Updated

Havana is hosting its 33rd International Trade Fair this week, and for the first time American companies are making an appearance.

FIHAV, which calls itself the most important event of its kind in the Caribbean, features this year dozens of American companies of all sizes, all of them interested in what the island has to offer them after the 50-year-freeze ended earlier this year.

Among them, USA Today reports, are giants like Cargill and Caterpillar and smaller businesses such as CleBer, a tractor manufacturer from Alabama, and the Oregon-based Ninkasi Brewery Co., which is exploring the possibility of introducing its beer to Cuban consumers.

The fair runs between Nov. 2 and 7 at ExpoCuba, a 25-pavillion exhibition center located a few miles south of Havana.

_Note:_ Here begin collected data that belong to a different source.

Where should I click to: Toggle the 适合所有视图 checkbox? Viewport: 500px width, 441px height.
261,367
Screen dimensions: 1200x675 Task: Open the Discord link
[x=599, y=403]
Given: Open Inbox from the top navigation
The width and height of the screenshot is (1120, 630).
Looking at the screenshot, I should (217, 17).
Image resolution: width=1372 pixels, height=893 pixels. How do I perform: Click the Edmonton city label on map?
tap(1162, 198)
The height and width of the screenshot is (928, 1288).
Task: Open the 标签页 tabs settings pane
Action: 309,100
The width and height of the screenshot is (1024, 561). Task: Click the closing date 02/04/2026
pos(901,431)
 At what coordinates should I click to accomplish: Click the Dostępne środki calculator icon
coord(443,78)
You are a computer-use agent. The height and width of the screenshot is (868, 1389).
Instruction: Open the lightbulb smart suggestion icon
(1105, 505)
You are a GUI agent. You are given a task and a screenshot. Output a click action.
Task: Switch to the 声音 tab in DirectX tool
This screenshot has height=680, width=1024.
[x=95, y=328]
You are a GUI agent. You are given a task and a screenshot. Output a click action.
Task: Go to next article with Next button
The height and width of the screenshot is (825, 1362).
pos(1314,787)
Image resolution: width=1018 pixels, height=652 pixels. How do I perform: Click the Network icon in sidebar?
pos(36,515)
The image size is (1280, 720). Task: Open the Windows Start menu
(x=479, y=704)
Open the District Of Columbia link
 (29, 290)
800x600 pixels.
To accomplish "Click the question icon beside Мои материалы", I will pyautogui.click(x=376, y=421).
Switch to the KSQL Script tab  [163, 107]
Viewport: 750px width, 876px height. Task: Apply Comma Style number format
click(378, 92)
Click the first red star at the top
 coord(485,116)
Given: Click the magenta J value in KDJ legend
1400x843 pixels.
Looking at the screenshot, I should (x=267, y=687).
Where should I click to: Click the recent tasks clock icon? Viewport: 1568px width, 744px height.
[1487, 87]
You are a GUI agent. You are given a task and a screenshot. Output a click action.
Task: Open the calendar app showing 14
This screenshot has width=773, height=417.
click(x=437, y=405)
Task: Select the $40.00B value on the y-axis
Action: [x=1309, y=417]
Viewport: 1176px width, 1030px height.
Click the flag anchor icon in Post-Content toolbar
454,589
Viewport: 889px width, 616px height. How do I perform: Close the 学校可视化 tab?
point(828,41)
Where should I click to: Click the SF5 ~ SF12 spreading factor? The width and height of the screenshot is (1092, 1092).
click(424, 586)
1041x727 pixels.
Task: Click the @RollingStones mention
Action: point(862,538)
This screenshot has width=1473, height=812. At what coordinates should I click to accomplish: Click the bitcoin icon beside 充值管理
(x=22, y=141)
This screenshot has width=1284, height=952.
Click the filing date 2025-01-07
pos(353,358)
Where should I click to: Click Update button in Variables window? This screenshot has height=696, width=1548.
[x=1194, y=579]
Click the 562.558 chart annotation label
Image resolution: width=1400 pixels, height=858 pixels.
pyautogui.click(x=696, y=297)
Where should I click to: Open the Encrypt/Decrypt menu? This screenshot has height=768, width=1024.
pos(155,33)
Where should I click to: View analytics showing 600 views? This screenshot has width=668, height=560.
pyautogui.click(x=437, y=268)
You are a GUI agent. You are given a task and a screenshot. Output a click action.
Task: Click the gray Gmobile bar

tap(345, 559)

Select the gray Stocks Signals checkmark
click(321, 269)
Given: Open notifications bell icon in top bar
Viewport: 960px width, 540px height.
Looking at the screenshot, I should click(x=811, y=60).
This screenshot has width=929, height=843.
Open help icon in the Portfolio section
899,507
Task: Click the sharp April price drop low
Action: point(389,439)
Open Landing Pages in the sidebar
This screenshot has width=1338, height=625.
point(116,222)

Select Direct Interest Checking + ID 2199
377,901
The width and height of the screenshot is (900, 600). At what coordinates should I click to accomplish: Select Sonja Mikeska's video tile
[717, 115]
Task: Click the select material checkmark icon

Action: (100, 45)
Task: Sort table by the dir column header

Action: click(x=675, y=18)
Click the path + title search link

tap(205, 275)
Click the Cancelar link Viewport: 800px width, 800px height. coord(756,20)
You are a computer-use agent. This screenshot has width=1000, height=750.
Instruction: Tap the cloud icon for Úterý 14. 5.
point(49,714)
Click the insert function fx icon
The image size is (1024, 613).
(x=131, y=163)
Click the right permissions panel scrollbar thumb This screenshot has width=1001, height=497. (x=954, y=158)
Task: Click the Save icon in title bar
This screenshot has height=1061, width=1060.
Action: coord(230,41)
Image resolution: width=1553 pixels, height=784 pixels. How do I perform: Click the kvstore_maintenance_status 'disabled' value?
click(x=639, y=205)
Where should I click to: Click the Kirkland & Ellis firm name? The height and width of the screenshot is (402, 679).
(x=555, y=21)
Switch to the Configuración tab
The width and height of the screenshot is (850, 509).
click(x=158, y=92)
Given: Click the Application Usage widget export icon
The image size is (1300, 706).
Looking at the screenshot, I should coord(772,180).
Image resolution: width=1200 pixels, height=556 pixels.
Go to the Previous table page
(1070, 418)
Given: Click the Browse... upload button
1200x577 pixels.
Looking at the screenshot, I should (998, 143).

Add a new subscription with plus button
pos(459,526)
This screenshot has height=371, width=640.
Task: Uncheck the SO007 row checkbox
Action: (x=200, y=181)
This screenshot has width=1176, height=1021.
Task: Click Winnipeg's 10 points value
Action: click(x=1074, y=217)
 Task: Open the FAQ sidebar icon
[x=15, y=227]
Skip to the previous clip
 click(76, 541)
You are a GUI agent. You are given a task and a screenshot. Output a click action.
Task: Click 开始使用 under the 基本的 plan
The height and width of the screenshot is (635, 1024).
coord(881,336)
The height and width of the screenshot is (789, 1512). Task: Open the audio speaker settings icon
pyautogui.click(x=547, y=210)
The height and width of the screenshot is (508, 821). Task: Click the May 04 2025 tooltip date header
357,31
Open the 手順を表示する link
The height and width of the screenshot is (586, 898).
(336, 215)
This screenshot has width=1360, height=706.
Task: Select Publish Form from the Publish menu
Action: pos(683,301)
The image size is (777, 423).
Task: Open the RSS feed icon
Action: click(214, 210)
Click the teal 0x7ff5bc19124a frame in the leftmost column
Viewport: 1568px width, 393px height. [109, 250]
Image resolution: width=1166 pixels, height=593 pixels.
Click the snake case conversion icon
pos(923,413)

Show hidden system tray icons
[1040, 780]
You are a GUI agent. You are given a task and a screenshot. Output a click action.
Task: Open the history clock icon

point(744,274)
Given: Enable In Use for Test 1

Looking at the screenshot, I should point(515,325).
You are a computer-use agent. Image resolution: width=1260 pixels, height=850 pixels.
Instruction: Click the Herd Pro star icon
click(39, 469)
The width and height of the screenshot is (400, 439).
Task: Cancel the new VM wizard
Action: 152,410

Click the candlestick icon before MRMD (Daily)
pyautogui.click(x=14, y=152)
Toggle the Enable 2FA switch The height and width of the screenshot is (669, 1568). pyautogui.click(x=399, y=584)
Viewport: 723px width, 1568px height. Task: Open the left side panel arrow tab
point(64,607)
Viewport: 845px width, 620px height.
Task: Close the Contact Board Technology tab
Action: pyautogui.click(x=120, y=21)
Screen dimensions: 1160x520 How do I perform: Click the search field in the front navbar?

According to Granma, the official government newspaper, FIHAV 2015 is the largest fair in over a decade, with about 900 participating companies from 70 countries — 10 countries more than last year, Granma reported.

One third of the companies taking part this year are Cuban-based.

Cleber, established in 2015 by Cuban native Saul Berenthal and American businessman Horace Clemmons, is in Havana to showcase its simple, cost-effective tractors to Cuban farmers.

The company also hopes to move its manufacturing operation to the island within five years.

"From the get-go, the Cubans have said they want investment in Cuba, they don't want exports to Cuba," Berenthal, 71, told USA Today. "That gives us an advantage."

Scott Gilbert, an attorney who mediated the release of American contractor Alan Gross after five years in a Cuban prison, is now advising companies about how to navigate the unyielding Cuban system.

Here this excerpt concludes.